REVIEW: A Hungarian Writer Who's Nearly Impenetrable, but Well Worth the Effort
The Last Wolf & Herman by László Krasznahorkai
New Directions Books 128 pp.
By Michael Landes
Where to begin with László Krasznahorkai? Many never begin with him at all, not just because he is a Hungarian author in translation who only really entered the mainstream last year, but especially because of his absurdly dense style and thick prose. His larger novels are, simply put, monsters to get through, and can leave you feeling like a second-grader struggling through his first chapter book. But in every case, the effort is worth it. Krasznahorkai is one of the most important living writers today — an assessment confirmed last year, when he was awarded the Man Booker International prize — and to pass over his two new novellas would be criminal.
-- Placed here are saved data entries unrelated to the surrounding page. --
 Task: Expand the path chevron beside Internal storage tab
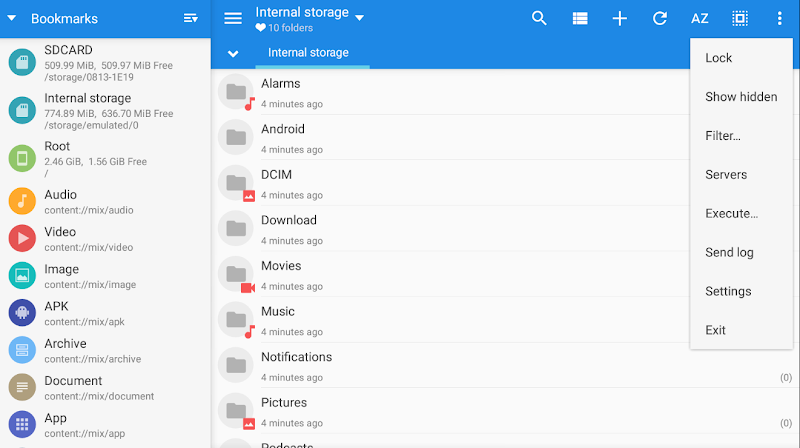[x=233, y=53]
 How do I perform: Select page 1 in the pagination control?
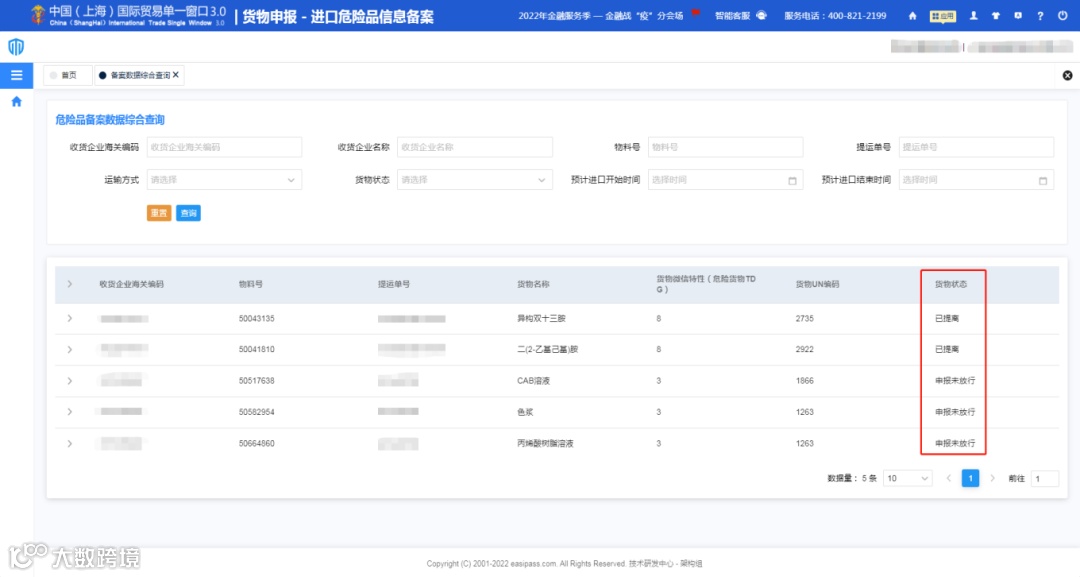click(x=970, y=478)
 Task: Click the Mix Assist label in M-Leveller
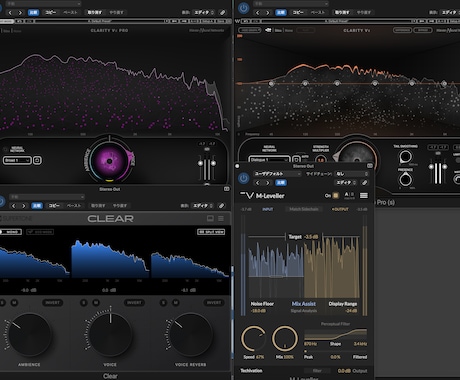[x=304, y=304]
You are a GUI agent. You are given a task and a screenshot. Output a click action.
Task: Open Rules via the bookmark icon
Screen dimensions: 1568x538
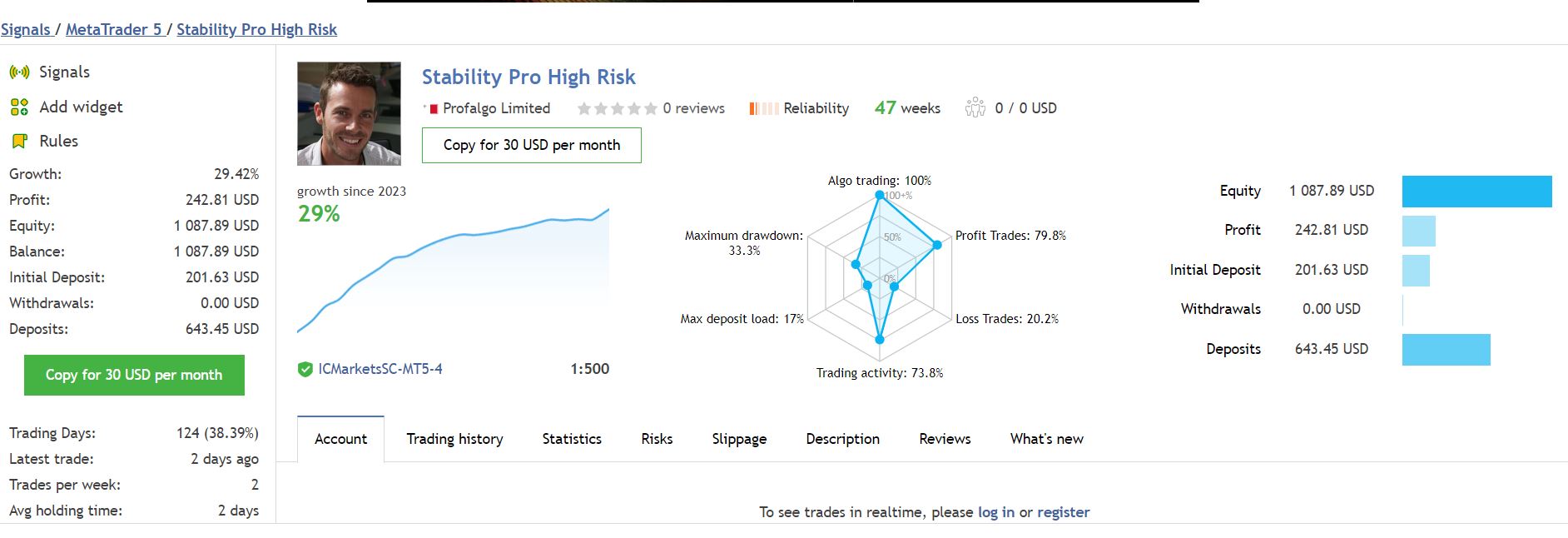(x=18, y=140)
But honestly –– where do you begin with him? Most begin with his sentences; his long and contorted perversions of language that, in their constant struggle to reach the truth of some crucial matter, consistently fall and die at the period. George Szirtes, who translated The Last Wolf and most of Krasznahorkai’s other works into English, has called his style “a slow lava-flow of narrative, a vast black river of type.” The Last Wolf fits this description at least partly: the entire novella is a single seventy-page sentence, but one that races manically and carries the reader across continents and decades seamlessly.
Krasznahorkai has a love for elderly male academics with uniquely specific obsessions: his early novel The Melancholy of Resistance features a piano teacher who dedicates his life after retirement to rediscovering Bach as played on a piano of equal temperament (rather than the “correct temperament” used on pianos throughout history), and War & War stars an archivist whose purpose in life is the publication of a discovered manuscript, a manuscript with the answer to the meaning of life.
His new novella The Last Wolf is in this tradition — a tale told in a Berlin bar by a failed philosopher, pulled from the depths of poverty and flown to Spain by a foundation that wants him to write “something about the region” of Extremadura. There he dives into the tale of the last wolf in the region, an interest sparked by a single sentence in an article on the flora and fauna of Extremadura: “it was south of the River Duero in 1983 that the last wolf had perished.”
Krasznahorkai’s heavy, Dostoyevskian characters are just one common feature of his books. Another even more consistent pattern is the failing rural (and almost always Hungarian) community, with several books starring towns similar to Krasznahorkai’s remote birthplace of Gyula. The second of his new novellas, Herman, includes both a small and vulnerable community and a manic lead character––the titular Herman, who turns from a talented game warden near retirement into the terror of his hometown after an attack of conscience on behalf of the hundreds of animals he’s killed.
Krasznahorkai is not much for obeying narrative rules. The chapters of Satantango, his Man Booker Prize winner in 2015, count up and back down again; Melancholy of Resistance begins by following an utterly irrelevant character for twenty pages. This sort of disregard for writerly conventions is what splits Herman into two sections, one following Herman strictly and the second following a group of hedonistic soldiers with female companions into the town of Herman’s terror.
Krasznahorkai also offers up unreliable narrators, both third-person and first-person, through one of the unnamed soldiers — whose narrations come into doubt as these two accounts of the life and death of Herman align on enough counts to be recognizable, and diverge on enough points to be questionable. Herman’s identity is known to the town much earlier in the second telling of the story, and the conclusion to Herman’s rampage is also notably different.
Krasznahorkai’s writings are not only profoundly dark — Susan Sontag called him a “contemporary Hungarian master of the apocalypse” — but stylistically and thematically unsettling. In forcing the reader to question his or her own reading of his work, Krasznahorkai succeeds in one of the most important tasks of fiction: he makes us question the world around us and the realism we take for granted, replacing our comfortable sense of our surroundings with his dark image of humanity on the verge of breakdown.
Michael Landes is a New York-based writer.